AI in Foundational Learning

00:12:35
Speaker
Well, one thing that ChatGPT does actually pretty well is if you give it a very complex article, and you say, what are the 10 most important highlights here, or is there any evidence in this article for this hypothesis or something like that?
00:12:51
Speaker
It skims the article super fast and that can sort of leapfrog your research in that sense. So, but learning to use it in a much more sophisticated way than just saying, give me the answer.
00:13:02
Speaker
This is why one of the best uses of chat GPT right now, um which I just admire Sal Khan for, he has devised something called Khan Migo. And Conmigo uses ChatGPT with one incredible caveat. He teaches, so kids and and teachers can use this.
00:13:20
Speaker
So if a kid says, what is one plus one is two, what is, you know, tell me the answer, you know, what happened or give me, give me the answer. The way that Conmigo works is it gets the answer, but doesn't give it to It creates a Socratic question that helps you reach the answer yourself.
00:13:40
Speaker
Wow. Brilliant. Brilliant. The only thing they've done is put a stop gate on just spitting out the answer and now turn that down. into a Socratic question. yeah And that is that is brilliant. Now that helps you elevate the levels of thinking. And so those kinds of tools, that's kind of the gold star standard ah you know all two years that this has been out of there.
00:14:02
Speaker
That's probably one of the best uses of ChatGPT is teaching kids how to think more deeply and broadly about their own premises, use that right vocabulary to formulate better and more sophisticated questions, and and sort of leapfrog that thinking process, help you think through those things so that you yourself are strengthening your own foundational knowledge of the information.
00:14:26
Speaker
That's a good way to use it. So it sounds like in a lot of ways it boils down to, do you want to learn or do you want it to do your work for you?
00:14:39
Speaker
Unfortunately, yes. And unfortunately, the answer to a lot of kids' questions is, so this is such a boring assignment in school, I'm just going have Chachapiti do it, and then teachers have no recourse. There's no really good way to figure out um whether or not this was generated by Chachapiti.
00:14:57
Speaker
Now, they are embedding signatures, which is kind of crazy, into the answers so that you can actually see now, but it takes a lot of effort and energy on the teacher's part to sort of do that policing.
00:15:08
Speaker
So on my end of the day, I think that the the best thing that we can do and from a teaching perspective is sort of explain to people what's going on and not not tell them it's a choice between thinking or not thinking.
00:15:21
Speaker
But it's actually explaining that those biases exist, that we have to be our sophisticated in our use of it, that they should not be using this as, you know, write me an essay on.
00:15:32
Speaker
But that whole point of learning to write and to think through your own writing is highest form of thinking, really.
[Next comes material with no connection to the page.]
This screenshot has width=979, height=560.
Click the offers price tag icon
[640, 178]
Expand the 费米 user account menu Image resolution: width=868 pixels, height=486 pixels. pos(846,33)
And so getting yourself to push, push yourself to learning how to write is a key part of embracing this idea that if you really want to grow as a human being, you have to really Embrace these complexities.
00:15:51
Speaker
Now, the shortcut tools, I agree. If it's something that helps us get in and out of the supermarkets faster because AI can read, can scan everything we've just put in our bag and we just walk out, great. you know so There's some things that are are advancing in a way that are very different, but things that have to do with human cognition and what's happening to human thinking as a result.
00:16:12
Speaker
So I had a student last year who did her paper on what would be then impact of Chachapiti on early readers and early writers, kids five to eight years old who were understanding how to use this tool. um What would happen if in this nascent stage of learning how to write, if you just skipped all those steps?
00:16:32
Speaker
What is going to happen to your ability to later construct your thinking around complex ideas? It's gone. The scaffolding is gone. And so you've just weakened out your own structure by pulling the rug out from under your own thinking um scaffolding. So the big idea is I think, if you illustrate that and talk to students about what they're doing to their own brains by skipping certain steps, then um Then they start to see that this is a good way. This is a bad way. This is a this is a positive use of ChatGPT. This is a negative use. And they start to become much more digitally literate about what they what tools they have accessible.
00:17:11
Speaker
We're not going to get rid of the tool. The tool is great. The tool can be beneficial for a lot of things. um For example, you finish your paper. You're ready to submit it to Harvard. And you put it through and you say, ChatGPT, these are the instructions.
00:17:23
Speaker
How does this paper look? Give me feedback on it. And if it says, this is great, but your conclusion is so short and a little bit weak and doesn't review your your initial premise, bingo, it's feedback. It's a way for for you to continue to build on that, right? So the idea is to use it in the best ways possible.
00:17:41
Speaker
I have to say personally, as someone with a disability and ah different speech patterns than average, um I have struggled with my entire life used voice activation and dictation.
00:18:00
Speaker
And for the longest time, I thought that was my fault because my speech was not clear enough. And actually what it was...
00:18:11
Speaker
well I found out later is that your typical voice station software only really good at really repetitive sentences, which is why it is good for doctors and lawyers because they just have the same sentence structure over over again.
00:18:33
Speaker
God bless them. We love them. But they're... very redundant writers. Well, lo and behold, as a creative, that is the opposite of my job a writer.
00:18:47
Speaker
You know, I write long sentences and I write short sentences. oh And they need to be mixed up. Otherwise, they're very, very boring.
00:18:59
Speaker
And it has only been within the past eight months, I would say, that I've started dictating to specifically chat GBT.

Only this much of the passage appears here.